→ **TEXTO PROPORCIONADO**:
Soy consciente de cómo suena esto. Sueno como el abuelo Simpson gritándole a una nube. «¡En mis tiempos la música era mejor!». Pero la tragedia es que *no son mis tiempos*. Yo crecí con las Spice Girls y el Nu-Metal. No tengo excusa generacional. Mi conversión al fundamentalismo sinfónico es una reacción alérgica a la mediocridad presente. Es difícil tener vida social con este problema. Vas a una fiesta, el anfitrión pone la lista de éxitos del verano y tú estás ahí, en una esquina, con tu copa, pensando: «Este bajo sintetizado carece totalmente de la calidez de un violonchelo. Y la progresión armónica es insultantemente predecible. Tónica, dominante, tónica. Qué vulgaridad». Te conviertes en ese tipo. El tipo que dice: «Bueno, en realidad, si analizas el uso del leitmotiv en Wagner…». Y de repente, estás solo en la fiesta. Pero no importa, porque tienes a Wagner. Y Wagner dura cinco horas, así que tienes la noche ocupada.
Lo que realmente me seduce de la sinfónica es el esfuerzo. Me seduce saber que había 80 personas en una habitación, cada una experta en un instrumento de madera y metal que cuesta más que mi coche, coordinándose para crear una ola de sonido orgánico. No hay «Ctrl+Z» en una orquesta en vivo. No hay *autotune*. Si el trompista falla, falla, y todo el mundo lo sabe. Hay riesgo. Hay humanidad. La música actual está tan sanitizada, tan cuantizada, tan perfecta en su rejilla digital, que carece de alma. Es un maniquí de plástico con ropa cara. La música clásica respira, suda, llora. Escuchar el *Adagietto* de la *Quinta* de Mahler es sentir el peso de todo el amor y el dolor del mundo cayéndote encima como una losa de mármol. Escuchar la última canción viral de TikTok es sentir… ganas de comprar una crema para el acné. La diferencia emocional es abismal.
Así que aquí estoy. He tomado una decisión. Voy a dejar de intentar entender qué es un «skrrt skrrt». Voy a dejar de fingir que me importa la vida amorosa de los traperos. Me rindo. La seducción ha sido completa. Me he entregado a los brazos de los muertos europeos con peluca. Cuanto más simple se vuelve el mundo, más compleja necesito que sea mi banda sonora. Necesito fugas, necesito sonatas, necesito óperas donde la gente tarde veinte minutos en morirse mientras canta un aria perfecta. Puede que me esté convirtiendo en un elitista insoportable. Puede que me quede solo con mis vinilos y mis bustos de escayola de compositores alemanes. Pero prefiero mil veces la soledad acompañada por la *Pasión según San Mateo* que la compañía ruidosa de una lista de reproducción generada para gente con déficit de atención. Si me buscan, estaré en mi estudio, ajustando mi monóculo imaginario y escuchando a Chopin, mientras el mundo exterior se consume en su propio ritmo de 4/4 y sus letras monosilábicas. Y saben qué… se está divinamente aquí. Larga vida al Rey.
Y por Rey, obviamente, me refiero a Franz Liszt.
Firma invitada: Francisco R. Breijo-Márquez. Doctor en Medicina.

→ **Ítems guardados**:
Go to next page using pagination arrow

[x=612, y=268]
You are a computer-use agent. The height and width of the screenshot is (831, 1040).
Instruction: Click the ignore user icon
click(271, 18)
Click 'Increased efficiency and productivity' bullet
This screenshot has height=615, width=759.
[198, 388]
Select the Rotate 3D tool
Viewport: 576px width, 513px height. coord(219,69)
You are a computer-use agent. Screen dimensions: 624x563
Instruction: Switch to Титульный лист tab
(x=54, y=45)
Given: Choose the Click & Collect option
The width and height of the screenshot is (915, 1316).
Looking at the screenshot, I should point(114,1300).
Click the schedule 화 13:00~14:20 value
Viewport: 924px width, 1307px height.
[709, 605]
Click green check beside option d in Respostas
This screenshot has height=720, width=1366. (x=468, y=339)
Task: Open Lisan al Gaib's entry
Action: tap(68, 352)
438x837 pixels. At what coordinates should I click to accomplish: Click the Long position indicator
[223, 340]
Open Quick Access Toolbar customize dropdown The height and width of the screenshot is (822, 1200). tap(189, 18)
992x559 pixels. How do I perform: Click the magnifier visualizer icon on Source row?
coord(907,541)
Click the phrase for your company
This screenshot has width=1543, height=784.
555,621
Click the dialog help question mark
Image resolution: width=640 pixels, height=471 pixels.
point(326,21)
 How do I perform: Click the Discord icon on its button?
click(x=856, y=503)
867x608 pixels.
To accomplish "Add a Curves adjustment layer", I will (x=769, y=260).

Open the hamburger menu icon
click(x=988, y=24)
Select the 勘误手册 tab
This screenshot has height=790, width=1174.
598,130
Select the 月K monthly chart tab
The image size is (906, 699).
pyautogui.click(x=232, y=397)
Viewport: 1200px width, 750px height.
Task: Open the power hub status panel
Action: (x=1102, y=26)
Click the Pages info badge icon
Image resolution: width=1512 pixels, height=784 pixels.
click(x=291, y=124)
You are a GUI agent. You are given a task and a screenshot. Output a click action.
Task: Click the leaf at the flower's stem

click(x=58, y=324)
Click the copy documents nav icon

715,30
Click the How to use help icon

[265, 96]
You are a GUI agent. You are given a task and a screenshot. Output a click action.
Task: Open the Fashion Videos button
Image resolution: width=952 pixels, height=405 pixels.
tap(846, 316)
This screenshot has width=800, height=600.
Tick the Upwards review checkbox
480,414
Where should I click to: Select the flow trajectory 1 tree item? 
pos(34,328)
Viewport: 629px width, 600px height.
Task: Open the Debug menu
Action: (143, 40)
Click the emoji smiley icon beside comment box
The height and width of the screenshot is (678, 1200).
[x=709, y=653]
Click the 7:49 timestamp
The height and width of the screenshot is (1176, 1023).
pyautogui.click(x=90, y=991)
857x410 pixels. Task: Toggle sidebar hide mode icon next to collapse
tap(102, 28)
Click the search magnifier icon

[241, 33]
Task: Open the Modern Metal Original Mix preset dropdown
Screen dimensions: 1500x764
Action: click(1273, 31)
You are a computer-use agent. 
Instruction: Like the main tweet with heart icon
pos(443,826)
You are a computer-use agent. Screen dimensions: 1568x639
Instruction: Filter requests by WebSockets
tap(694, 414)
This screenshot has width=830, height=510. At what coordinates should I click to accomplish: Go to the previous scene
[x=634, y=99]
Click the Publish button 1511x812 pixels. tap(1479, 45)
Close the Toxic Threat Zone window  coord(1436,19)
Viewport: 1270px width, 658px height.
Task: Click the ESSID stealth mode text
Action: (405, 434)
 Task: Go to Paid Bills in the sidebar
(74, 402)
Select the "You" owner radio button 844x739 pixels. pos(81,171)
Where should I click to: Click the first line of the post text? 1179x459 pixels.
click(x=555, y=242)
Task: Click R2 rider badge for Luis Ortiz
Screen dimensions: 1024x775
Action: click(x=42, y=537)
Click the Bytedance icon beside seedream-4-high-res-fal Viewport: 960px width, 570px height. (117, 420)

→ **TAREA**:
Convierte en una lista breve el párrafo del texto sobre la música clásica que empieza con «Lo que realmente me seduce». Conserva sus datos principales.

→ **RESULTADO**:
- Lo que más seduce de la música sinfónica es el esfuerzo: unas 80 personas, cada una experta en un instrumento de madera y metal que cuesta más que el coche de quien escribe, se coordinan para crear una ola de sonido orgánico.
- En una orquesta en vivo no hay «Ctrl+Z» ni *autotune*. Si el trompista falla, todo el mundo lo sabe. Hay riesgo y humanidad.
- La música actual está tan sanitizada, tan cuantizada y tan perfecta en su rejilla digital que carece de alma. Es un maniquí de plástico con ropa cara.
- La música clásica respira, suda y llora. El *Adagietto* de la *Quinta* de Mahler hace sentir el peso de todo el amor y el dolor del mundo.
- La última canción viral de TikTok solo da ganas de comprar una crema para el acné.
- La diferencia emocional es abismal.